#### Directives:
1. In the wedding-booking thread, duplicate word for word the passage that begins with "Whatever you're going" and ends with "phone number (obviously).".
2. Go on with the forum thread about booking wedding photography, starting right after the last line shown.

#### Quoted text:

-- START --

# Best Way to Book Weddings?



## SuspiciousPhoto (Jul 21, 2009)

I've just recently decided to turn my hobby into a business and I'm wondering how other members have been most successful in booking weddings? I see there are some online directories but I'm not sure how effective they will be.

I've had a website designed and it's online but I need to promote it and to promote my business!

All suggestions are appreciated.


----------



## DSPhotography (Jul 21, 2009)

Business cards are a BIG help. If there are appropriate places around town, like those bulletin board posts, put them there. Also, talk to managers at Jewelry stores to see if it's okay if you left some of your cards there.

Another good way to build up business in general (unless you want to be weddings only) is to advertise at high schools for senior portraits. 

Whatever you're going to do, be it weddings, senior portraits, family portraits, etc., be sure to say that you do on your business cards. Have the address of your website as well as your e-mail and phone number (obviously).


----------



## Sachphotography (Jul 22, 2009)

-- END --

#### Available data:
-- START --

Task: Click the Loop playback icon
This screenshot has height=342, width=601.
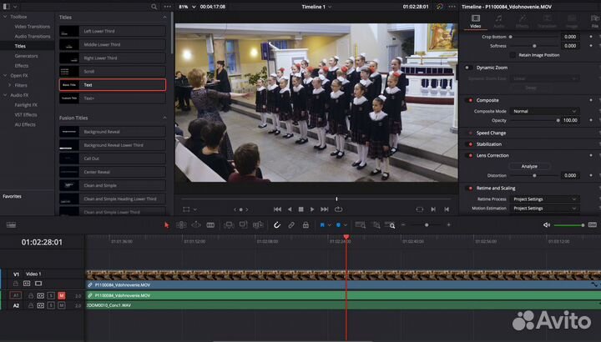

-- END --

#### Answers to the problems:
1.
Whatever you're going to do, be it weddings, senior portraits, family portraits, etc., be sure to say that you do on your business cards. Have the address of your website as well as your e-mail and phone number (obviously).

2.
The best way is to shoot a wedding. Sounds like putting the horse before the cart I know. Get your name out there. Tell everybody you know that you are a photographer. Have a portfolio. You would be amazed at how peoples impressions change the minute you whip out a decent portfolio. I landed a gig shooting a Business's opening day with a book of Baby pics and Landscape pics. Im not saying put together a cheaply down so so book of you photos but rather a well presented display of your artwork. You want to show off you skill. Jump on Craigslist. It is free. I shoot 5-10 a month from there. I was shocked at the exposure I received from CL. Make Cards. When you hand someone a card it solidifies that you are who you are. They are inexpensive to have produced as well. In the end, the key to success is to have your name in peoples mouths. Make your work unique from others. This will also help promote your work. List your name on Websites that list photographers. I am currently finishing a site that allows people to create a profile. When people search for photographers they are given a list from each state. Feel to free to sign up for free. 
Professional Photographers Social Network

Hope this all helps. 
Daniel


----------



## msf (Jul 22, 2009)

Sachphotography said:


> Jump on Craigslist. It is free. I shoot 5-10 a month from there. I was shocked at the exposure I received from CL.



What category do you list your services under?  Ive been trying craigslist for months, and nothing real has come from it.  Ive been trying creative and skilled trade, but the last couple are only getting about 5 views a day, with no followup.

I am thinking my area might just be to small for craigslist.


----------



## Big Mike (Jul 22, 2009)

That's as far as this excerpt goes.